TAREAS:
A - Reproduzca literalmente el fragmento del texto sobre el simposio de Sankt Florian que va de "El titular de" a "de Semana Santa.".
B - Indique si cada afirmación concuerda con el texto sobre el simposio de Sankt Florian. Responda sí o no y cite textualmente las palabras que lo determinan: (i) el simposio duró una semana; (ii) el monasterio de Sankt Florian es una fortaleza de monjes agustinos; (iii) el diplomático chino habló mucho.

TEXTO PRESENTADO:
Este invierno asistí a un encuentro internacional sobre seguridad y autodeterminación auspiciado por la Universidad de Princeton que últimamente me vuelve a menudo a la cabeza cuando leo los diarios catalanes y europeos. El simposio duró un par de días y se celebró en el monasterio de Sankt Florian, una fortaleza de monjes agustinos austera y robusta, aireada por grandes patios y por algunas cámaras nobles que le dan un barniz romántico, de cuartel general de la caballería austro-húngara. 

El titular de las jornadas lo dio un diplomático chino que habló poco pero que dijo, con un aplomo de rey y con un inglés macarrónico cómo el mío: “Nosotros hace más de 2.000 años que centralizamos y nos va muy bien, porque nos da más miedo la desigualdad que la pobreza”. La sobriedad de aquel señor puso en evidencia a los representantes de la mayoría de países. Bajo el ala de los Estados Unidos, los europeos parecían estos huevos de Pascua que los austríacos pintan de colorines para decorar las fiestas de Semana Santa.

En privado, muchos representantes admitían que Europa va de capa caída mientras habla del sexo de los ángeles. En casi cada intervención podías ver como la misma Unión Europea que critica la xenofobia y se declara liberal y cosmopolita después refunfuña porque China llena de inversiones el continente. Alguien lamentó que los chinos hubieran comprado el aeropuerto de Tolosa y que lo hubieran convertido en un laboratorio aeronáutico. Cuando recordé que París ha preferido dejar que el sur de Francia se empobreciera antes que conectarlo con Barcelona en la mesa de debate todo el mundo se hizo el sordo.

EXTRACTOS DE REGISTROS:
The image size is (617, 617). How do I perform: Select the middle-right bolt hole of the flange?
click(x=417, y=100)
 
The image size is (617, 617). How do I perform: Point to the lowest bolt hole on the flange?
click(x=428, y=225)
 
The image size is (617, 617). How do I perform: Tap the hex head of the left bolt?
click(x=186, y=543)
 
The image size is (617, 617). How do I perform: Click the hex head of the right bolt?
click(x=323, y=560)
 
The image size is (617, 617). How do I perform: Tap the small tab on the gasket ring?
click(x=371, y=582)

==

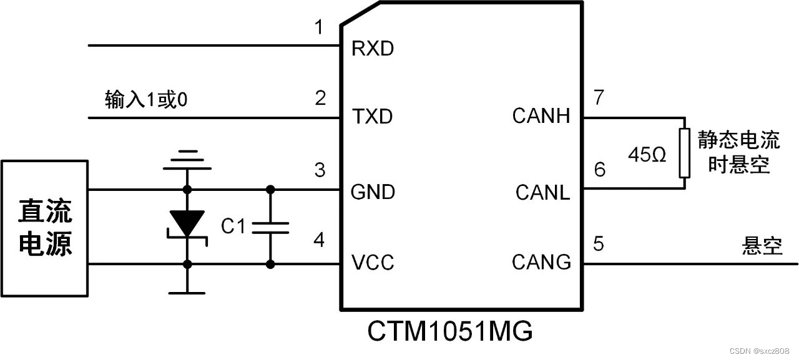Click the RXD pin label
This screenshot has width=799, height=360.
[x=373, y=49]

--

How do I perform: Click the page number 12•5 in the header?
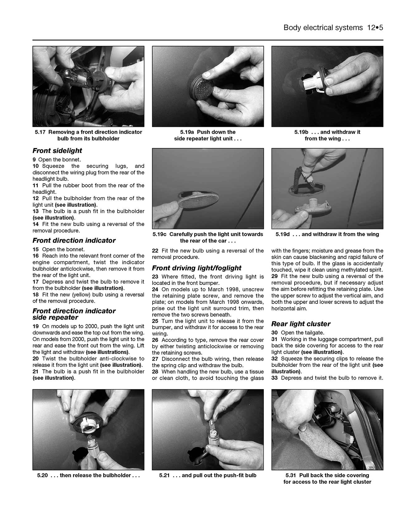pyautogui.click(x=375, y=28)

RESPUESTAS EN ORDEN:
A -
El titular de las jornadas lo dio un diplomático chino que habló poco pero que dijo, con un aplomo de rey y con un inglés macarrónico cómo el mío: “Nosotros hace más de 2.000 años que centralizamos y nos va muy bien, porque nos da más miedo la desigualdad que la pobreza”. La sobriedad de aquel señor puso en evidencia a los representantes de la mayoría de países. Bajo el ala de los Estados Unidos, los europeos parecían estos huevos de Pascua que los austríacos pintan de colorines para decorar las fiestas de Semana Santa.

B -
(i) No: «El simposio duró un par de días».
(ii) Sí: «una fortaleza de monjes agustinos austera y robusta».
(iii) No: «un diplomático chino que habló poco».